## PROVIDED TEXT
++++++++++
The girl was back to her cheerful, carefree ways in virtually no time at all. There were friends to greet, classes to attend, tasks to perform. A day full of opportunity beckoned, and the yogurt-spattered fiasco quickly receded into her rearview mirror.
The father, on the other hand, could not help but ponder the morning’s events frequently throughout the day. You see, in addition to being a lunch-packer and a beer-league hockey player, he was a religious man. Indeed, he had invested considerable time and expense in learning the ways of God, and had been entrusted with the task of teaching others these ways. He spoke often of mercy and forgiveness. He frequently enjoined others to press beyond natural responses and instincts, to love in word and deed, to extend and receive grace, in response to the God who deals graciously with his people. He had this familiar, sinking feeling that his reaction that morning had been wildly disproportionate to the crime. He reflected upon the many, many dumb mistakes that he had made in his life, the mistakes the he continued to make. He thought about how eagerly he had seized upon grace when it appeared at such times.
He began to feel very silly. Very silly indeed.
And he couldn’t help but think that he had allowed an opportunity for grace to pass him by. He grimaced at the thought of how many such opportunities he had carelessly spurned in the past. He wondered how many more he would get. He thought to himself, “What if life is nothing more (or less) than a training ground for practicing grace? What if all of life is a stage where we are given the singular opportunity to learn the script of unmerited mercy?” He wondered if he was failing the test.
++++++++++
## EXCERPTED DATA
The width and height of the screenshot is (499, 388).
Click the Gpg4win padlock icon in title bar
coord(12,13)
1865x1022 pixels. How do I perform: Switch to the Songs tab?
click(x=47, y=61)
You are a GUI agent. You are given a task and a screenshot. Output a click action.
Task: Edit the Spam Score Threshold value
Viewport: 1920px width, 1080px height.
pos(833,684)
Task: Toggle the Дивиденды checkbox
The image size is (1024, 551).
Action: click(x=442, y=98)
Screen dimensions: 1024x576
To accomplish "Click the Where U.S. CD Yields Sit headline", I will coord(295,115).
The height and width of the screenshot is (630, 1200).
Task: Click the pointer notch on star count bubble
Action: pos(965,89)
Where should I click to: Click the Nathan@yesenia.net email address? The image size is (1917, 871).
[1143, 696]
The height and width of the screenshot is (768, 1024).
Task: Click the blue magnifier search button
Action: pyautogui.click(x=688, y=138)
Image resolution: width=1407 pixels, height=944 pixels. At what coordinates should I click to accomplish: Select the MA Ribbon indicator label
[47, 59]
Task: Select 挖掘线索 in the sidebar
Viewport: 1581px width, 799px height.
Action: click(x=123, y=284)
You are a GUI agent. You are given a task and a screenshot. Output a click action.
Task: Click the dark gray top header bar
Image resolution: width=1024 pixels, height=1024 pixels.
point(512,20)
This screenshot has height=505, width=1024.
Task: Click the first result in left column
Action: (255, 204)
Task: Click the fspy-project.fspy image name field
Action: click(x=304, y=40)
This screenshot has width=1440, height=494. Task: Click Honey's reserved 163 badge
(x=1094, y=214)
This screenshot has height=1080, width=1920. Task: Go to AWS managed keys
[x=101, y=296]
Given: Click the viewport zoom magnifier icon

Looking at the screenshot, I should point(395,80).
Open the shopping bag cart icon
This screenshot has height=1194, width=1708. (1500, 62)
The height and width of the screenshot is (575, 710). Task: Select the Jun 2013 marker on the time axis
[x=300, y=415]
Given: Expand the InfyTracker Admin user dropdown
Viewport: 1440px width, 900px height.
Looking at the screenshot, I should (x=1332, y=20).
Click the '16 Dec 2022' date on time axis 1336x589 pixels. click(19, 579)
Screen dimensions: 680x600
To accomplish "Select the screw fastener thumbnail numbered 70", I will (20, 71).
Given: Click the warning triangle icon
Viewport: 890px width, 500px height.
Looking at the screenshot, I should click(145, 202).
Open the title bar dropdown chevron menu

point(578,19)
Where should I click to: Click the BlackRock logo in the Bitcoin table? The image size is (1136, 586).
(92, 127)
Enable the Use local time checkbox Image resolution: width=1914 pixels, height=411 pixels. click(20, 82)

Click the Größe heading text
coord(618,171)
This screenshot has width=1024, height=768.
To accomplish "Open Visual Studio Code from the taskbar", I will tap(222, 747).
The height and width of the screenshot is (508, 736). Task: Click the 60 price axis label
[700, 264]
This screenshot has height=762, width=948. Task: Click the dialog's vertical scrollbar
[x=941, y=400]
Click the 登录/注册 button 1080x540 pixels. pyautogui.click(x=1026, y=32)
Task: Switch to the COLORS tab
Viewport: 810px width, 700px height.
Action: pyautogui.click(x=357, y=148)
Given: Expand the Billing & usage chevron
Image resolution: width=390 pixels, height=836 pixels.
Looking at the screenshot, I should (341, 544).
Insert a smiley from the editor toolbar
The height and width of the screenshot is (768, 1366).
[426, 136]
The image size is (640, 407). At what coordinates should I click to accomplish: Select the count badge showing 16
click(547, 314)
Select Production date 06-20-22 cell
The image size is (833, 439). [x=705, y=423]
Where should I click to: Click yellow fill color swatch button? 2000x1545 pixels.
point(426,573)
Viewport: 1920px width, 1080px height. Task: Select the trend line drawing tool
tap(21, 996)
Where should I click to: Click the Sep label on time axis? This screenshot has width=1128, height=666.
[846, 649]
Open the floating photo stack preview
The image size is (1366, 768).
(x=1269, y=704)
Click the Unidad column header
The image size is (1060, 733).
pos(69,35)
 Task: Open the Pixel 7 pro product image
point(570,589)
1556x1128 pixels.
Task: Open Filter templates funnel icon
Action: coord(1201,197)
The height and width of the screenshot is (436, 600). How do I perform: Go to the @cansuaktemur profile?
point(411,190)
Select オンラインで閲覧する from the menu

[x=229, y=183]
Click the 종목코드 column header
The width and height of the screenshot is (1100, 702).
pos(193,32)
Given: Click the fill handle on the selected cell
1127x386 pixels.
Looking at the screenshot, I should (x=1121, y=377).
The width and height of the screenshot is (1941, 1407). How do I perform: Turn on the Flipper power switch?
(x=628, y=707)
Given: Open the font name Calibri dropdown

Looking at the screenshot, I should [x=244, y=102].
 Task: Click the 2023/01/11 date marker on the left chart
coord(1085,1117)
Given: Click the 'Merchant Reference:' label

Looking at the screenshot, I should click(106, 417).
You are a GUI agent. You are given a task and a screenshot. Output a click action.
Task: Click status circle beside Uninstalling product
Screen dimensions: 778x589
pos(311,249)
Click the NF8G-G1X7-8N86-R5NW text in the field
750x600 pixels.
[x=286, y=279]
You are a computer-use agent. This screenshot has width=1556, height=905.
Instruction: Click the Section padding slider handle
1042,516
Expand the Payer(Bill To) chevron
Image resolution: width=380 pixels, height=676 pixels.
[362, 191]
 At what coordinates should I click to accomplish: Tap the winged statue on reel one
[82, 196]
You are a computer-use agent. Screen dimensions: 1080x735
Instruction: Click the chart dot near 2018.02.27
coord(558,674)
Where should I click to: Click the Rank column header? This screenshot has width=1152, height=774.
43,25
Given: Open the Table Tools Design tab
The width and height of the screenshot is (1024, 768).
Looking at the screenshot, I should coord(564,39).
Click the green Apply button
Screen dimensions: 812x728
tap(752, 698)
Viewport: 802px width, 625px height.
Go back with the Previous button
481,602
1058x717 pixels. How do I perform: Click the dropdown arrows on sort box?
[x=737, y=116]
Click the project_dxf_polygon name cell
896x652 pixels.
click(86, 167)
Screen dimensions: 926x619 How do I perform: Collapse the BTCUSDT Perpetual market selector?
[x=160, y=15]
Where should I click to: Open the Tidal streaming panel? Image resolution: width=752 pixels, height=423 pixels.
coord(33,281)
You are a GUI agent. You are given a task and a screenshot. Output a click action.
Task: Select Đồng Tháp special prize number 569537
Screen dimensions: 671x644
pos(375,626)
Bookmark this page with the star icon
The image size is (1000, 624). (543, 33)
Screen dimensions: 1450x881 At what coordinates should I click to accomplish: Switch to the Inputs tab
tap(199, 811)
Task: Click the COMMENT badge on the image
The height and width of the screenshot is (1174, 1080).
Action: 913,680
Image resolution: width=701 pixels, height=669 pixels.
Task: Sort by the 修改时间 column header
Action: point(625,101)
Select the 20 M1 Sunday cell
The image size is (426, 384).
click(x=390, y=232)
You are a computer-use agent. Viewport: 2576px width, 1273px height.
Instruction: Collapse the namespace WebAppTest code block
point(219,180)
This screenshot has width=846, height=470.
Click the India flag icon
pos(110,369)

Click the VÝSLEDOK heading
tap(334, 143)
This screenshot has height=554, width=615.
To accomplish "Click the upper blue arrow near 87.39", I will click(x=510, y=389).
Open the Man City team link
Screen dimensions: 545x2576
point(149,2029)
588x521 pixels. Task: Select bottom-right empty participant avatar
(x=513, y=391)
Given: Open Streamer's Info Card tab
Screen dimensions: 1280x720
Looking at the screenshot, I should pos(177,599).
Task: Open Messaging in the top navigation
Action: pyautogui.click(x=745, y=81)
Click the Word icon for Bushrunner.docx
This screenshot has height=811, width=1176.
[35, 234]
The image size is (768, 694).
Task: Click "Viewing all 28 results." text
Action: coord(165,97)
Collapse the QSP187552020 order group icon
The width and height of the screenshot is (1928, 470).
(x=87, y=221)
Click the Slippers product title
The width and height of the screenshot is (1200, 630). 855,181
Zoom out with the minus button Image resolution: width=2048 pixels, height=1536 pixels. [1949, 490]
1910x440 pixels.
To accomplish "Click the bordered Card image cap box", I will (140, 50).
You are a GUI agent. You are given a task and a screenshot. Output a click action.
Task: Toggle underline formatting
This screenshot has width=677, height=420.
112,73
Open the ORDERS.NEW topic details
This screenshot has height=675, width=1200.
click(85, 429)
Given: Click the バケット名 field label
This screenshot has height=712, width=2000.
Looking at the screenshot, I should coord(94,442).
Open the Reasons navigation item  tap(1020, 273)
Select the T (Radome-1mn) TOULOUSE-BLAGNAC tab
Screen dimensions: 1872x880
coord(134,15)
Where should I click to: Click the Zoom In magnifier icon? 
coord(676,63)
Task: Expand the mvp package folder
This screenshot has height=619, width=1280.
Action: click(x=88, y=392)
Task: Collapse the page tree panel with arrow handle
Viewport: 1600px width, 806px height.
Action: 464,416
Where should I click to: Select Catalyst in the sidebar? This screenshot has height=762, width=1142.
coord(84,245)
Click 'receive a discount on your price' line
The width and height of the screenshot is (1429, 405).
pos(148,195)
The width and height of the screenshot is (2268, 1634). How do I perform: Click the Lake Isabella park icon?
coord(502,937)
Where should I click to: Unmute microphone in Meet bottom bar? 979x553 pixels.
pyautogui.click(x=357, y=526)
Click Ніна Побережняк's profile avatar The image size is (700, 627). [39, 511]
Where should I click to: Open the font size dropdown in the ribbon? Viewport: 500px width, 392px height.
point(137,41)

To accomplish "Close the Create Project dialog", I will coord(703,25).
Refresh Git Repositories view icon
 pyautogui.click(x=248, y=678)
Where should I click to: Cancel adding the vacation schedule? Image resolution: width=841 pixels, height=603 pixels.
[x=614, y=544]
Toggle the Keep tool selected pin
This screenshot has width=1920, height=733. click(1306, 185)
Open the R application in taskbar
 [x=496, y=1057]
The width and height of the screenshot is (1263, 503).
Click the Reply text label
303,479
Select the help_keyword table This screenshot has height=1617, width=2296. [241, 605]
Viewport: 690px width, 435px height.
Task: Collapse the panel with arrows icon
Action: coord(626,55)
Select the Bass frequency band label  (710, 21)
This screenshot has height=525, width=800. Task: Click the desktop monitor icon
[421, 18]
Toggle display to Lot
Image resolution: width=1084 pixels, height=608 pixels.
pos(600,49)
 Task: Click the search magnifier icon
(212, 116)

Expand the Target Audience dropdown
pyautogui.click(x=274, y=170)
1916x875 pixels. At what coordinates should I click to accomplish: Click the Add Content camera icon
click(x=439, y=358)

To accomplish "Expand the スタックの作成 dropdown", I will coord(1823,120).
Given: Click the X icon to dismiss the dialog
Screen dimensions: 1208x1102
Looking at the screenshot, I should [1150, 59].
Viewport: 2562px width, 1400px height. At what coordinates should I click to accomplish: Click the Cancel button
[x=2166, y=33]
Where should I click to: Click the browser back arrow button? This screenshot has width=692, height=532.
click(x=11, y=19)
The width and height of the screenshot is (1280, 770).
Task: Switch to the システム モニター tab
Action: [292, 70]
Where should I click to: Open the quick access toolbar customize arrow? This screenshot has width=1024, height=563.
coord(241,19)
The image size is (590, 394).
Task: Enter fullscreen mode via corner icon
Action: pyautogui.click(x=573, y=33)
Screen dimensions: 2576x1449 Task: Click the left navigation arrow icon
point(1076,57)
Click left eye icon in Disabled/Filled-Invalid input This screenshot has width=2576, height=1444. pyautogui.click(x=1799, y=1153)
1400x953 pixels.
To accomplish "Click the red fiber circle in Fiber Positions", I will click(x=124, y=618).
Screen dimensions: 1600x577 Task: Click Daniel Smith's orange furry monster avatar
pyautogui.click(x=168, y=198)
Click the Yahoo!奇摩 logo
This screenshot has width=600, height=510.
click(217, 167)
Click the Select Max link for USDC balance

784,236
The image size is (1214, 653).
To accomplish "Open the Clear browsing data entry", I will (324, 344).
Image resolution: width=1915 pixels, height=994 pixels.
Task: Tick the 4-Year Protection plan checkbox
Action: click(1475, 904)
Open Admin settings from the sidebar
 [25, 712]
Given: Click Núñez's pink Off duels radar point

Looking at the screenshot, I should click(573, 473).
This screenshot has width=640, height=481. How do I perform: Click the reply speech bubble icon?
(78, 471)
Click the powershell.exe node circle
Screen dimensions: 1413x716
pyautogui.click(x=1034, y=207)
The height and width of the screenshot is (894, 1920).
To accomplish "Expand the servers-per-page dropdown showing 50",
++++++++++
## TO BE DONE
(a) Reproduce the lines of the records starting at the line that contains "Given: Open Streamer's Info Card tab" and ending at the line that contains "Action: 464,416", including both of those lines.
(b) Write the next part of the passage about the father and his daughter, picking up after its final sentence.
The records are unrelated to the passage about the father and his daughter.

## WRITTEN ANSWERS
(a)
Given: Open Streamer's Info Card tab
Screen dimensions: 1280x720
Looking at the screenshot, I should pos(177,599).
Task: Open Messaging in the top navigation
Action: pyautogui.click(x=745, y=81)
Click the Word icon for Bushrunner.docx
This screenshot has height=811, width=1176.
[35, 234]
The image size is (768, 694).
Task: Click "Viewing all 28 results." text
Action: coord(165,97)
Collapse the QSP187552020 order group icon
The width and height of the screenshot is (1928, 470).
(x=87, y=221)
Click the Slippers product title
The width and height of the screenshot is (1200, 630). 855,181
Zoom out with the minus button Image resolution: width=2048 pixels, height=1536 pixels. [1949, 490]
1910x440 pixels.
To accomplish "Click the bordered Card image cap box", I will (140, 50).
You are a GUI agent. You are given a task and a screenshot. Output a click action.
Task: Toggle underline formatting
This screenshot has width=677, height=420.
112,73
Open the ORDERS.NEW topic details
This screenshot has height=675, width=1200.
click(85, 429)
Given: Click the バケット名 field label
This screenshot has height=712, width=2000.
Looking at the screenshot, I should coord(94,442).
Open the Reasons navigation item  tap(1020, 273)
Select the T (Radome-1mn) TOULOUSE-BLAGNAC tab
Screen dimensions: 1872x880
coord(134,15)
Where should I click to: Click the Zoom In magnifier icon? 
coord(676,63)
Task: Expand the mvp package folder
This screenshot has height=619, width=1280.
Action: click(x=88, y=392)
Task: Collapse the page tree panel with arrow handle
Viewport: 1600px width, 806px height.
Action: 464,416

(b)
The girl returned home from school full of sunshine and giggles. The father rushed toward her, the words tumbling out of his mouth: “I’m sorry I made such a big deal out of something so small. I know you didn’t mean to spray yogurt all over your backpack. I shouldn’t have reacted the way I did.” The girl smiled absently. “Ah, that’s ok. I barely even remember it. I think I know what happened, though—I was walking home, looking at the trees, and kinda kicking my backpack with my foot as I walked. I bet that’s when the yogurt exploded… I guess my backpack should be on my back, huh?” The father smiled. “Yeah, I guess so.”
They hugged each other. And grace smiled. Grace always smiles when someone opens the door and allows it to come on in.